● **What to do**
Format the lines starting at the one containing "You are a GUI" and ending at the one containing "This screenshot has height=481, width=946." as a JSON list of strings, one string per line, with blank lines omitted.

● **Input records**

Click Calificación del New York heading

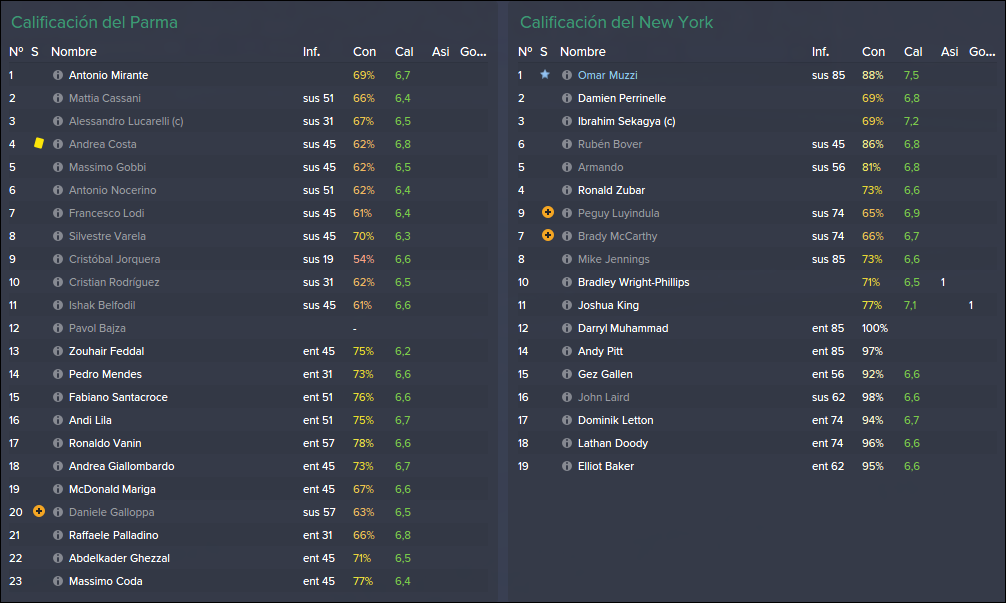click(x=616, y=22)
--
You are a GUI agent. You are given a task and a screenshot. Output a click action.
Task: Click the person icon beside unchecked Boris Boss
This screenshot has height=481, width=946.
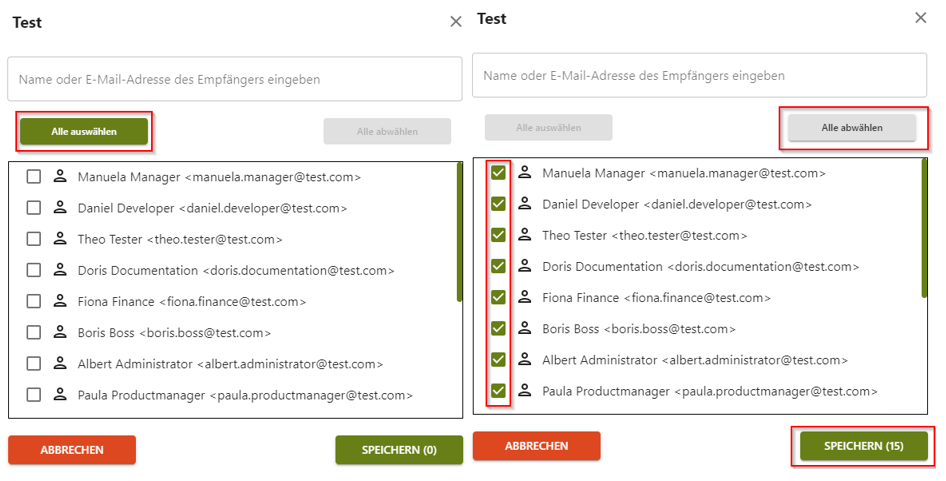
==
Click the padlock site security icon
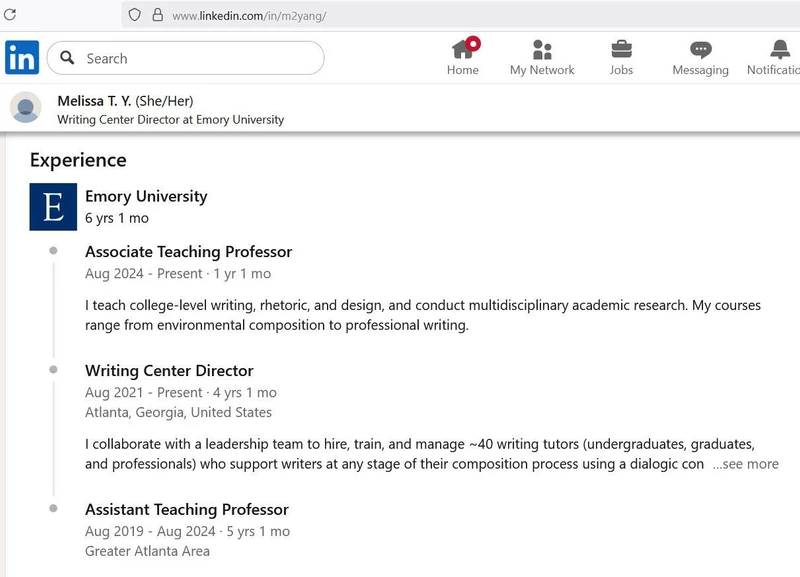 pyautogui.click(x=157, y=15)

● **Task result**
[
  "You are a GUI agent. You are given a task and a screenshot. Output a click action.",
  "Task: Click the person icon beside unchecked Boris Boss",
  "This screenshot has height=481, width=946."
]